Data supplied |
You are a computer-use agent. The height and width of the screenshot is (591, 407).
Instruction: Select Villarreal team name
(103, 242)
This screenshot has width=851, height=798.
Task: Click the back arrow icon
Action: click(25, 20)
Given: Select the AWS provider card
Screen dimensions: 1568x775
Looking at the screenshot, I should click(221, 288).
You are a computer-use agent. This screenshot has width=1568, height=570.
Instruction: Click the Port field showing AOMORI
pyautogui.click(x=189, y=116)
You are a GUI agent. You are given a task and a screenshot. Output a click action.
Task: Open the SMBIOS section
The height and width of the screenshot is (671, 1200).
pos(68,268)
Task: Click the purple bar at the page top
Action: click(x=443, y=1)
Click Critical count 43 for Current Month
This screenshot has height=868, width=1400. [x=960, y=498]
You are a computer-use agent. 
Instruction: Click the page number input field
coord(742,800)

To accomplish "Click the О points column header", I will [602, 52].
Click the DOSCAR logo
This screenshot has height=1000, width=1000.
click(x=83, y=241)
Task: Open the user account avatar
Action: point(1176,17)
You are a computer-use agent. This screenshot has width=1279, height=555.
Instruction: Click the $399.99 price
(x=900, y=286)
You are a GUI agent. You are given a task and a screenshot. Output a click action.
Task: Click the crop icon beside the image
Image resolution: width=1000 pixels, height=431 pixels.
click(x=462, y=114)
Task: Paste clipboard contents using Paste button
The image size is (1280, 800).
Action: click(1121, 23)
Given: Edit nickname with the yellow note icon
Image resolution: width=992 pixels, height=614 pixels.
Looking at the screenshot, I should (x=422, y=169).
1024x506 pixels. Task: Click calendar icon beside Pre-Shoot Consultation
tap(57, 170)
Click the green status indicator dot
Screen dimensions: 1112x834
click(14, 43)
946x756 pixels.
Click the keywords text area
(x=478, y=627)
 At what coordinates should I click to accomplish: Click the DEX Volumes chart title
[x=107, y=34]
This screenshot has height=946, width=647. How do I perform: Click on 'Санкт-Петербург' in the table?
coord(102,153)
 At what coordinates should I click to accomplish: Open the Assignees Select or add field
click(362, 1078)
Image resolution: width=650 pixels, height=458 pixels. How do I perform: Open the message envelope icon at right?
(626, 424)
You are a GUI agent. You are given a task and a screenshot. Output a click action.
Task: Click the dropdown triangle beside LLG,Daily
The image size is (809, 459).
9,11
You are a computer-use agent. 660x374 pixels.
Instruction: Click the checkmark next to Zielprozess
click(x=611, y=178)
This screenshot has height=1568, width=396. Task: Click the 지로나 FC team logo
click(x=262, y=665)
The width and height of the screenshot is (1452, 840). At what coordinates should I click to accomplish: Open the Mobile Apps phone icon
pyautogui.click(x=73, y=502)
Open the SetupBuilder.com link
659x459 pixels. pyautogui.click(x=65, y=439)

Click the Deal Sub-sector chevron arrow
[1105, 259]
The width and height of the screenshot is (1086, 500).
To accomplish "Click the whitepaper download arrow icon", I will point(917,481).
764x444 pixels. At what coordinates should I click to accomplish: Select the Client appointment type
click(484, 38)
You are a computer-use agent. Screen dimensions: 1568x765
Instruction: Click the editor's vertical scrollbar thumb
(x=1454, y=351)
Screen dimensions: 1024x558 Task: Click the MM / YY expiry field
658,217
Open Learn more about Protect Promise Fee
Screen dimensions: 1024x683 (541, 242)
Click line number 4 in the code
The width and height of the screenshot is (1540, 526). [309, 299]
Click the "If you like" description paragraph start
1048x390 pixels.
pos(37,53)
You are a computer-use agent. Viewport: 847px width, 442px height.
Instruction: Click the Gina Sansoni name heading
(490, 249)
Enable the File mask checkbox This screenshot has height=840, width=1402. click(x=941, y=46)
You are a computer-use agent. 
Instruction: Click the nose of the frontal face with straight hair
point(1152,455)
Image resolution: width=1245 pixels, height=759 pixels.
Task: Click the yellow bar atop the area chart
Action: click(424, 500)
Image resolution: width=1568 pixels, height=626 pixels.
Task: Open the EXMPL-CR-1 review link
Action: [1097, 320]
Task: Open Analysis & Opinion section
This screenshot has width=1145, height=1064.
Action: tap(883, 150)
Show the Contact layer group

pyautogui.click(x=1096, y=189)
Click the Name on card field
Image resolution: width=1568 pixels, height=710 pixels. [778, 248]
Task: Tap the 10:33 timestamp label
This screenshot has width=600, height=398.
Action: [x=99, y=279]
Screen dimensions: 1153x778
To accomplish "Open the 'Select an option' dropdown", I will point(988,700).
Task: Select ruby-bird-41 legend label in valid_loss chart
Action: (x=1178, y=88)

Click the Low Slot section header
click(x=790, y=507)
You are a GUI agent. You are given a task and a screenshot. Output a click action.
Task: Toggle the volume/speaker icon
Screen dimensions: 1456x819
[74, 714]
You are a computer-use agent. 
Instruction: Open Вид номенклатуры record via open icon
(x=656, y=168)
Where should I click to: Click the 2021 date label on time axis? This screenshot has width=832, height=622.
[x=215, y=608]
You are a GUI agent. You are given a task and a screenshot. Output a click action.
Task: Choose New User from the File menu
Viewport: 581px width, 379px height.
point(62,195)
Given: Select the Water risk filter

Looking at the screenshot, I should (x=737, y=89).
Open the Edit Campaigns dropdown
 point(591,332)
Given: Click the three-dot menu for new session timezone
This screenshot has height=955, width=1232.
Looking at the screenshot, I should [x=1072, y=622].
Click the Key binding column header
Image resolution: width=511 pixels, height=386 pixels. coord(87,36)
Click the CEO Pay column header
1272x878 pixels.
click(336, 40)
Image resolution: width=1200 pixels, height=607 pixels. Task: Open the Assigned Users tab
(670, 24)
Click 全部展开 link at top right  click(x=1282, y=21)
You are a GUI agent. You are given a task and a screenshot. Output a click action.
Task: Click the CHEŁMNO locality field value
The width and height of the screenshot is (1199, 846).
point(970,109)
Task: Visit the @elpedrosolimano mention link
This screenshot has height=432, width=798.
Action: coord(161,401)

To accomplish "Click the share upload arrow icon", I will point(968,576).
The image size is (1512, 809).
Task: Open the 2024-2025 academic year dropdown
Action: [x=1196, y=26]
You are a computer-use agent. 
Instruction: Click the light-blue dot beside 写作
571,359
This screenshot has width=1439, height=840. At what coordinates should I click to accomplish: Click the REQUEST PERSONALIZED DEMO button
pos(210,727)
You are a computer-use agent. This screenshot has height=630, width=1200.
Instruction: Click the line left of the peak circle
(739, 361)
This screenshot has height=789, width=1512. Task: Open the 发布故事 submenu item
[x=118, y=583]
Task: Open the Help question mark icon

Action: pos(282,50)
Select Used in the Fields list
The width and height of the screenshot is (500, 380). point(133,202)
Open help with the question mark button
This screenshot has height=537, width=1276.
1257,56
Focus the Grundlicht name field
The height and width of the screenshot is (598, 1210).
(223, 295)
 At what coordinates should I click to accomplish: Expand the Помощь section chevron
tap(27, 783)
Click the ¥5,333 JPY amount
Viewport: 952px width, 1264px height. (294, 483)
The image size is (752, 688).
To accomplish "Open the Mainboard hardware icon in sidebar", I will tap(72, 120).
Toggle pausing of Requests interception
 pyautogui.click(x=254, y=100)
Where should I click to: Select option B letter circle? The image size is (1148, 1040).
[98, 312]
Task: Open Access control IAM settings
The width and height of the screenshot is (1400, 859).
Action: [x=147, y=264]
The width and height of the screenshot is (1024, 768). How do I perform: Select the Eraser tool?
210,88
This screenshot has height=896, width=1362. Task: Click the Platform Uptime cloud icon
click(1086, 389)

Task prompt |
Wherever a line of the data holds "File", copy that line.

Your solution |
Enable the File mask checkbox This screenshot has height=840, width=1402. click(x=941, y=46)
Task: Choose New User from the File menu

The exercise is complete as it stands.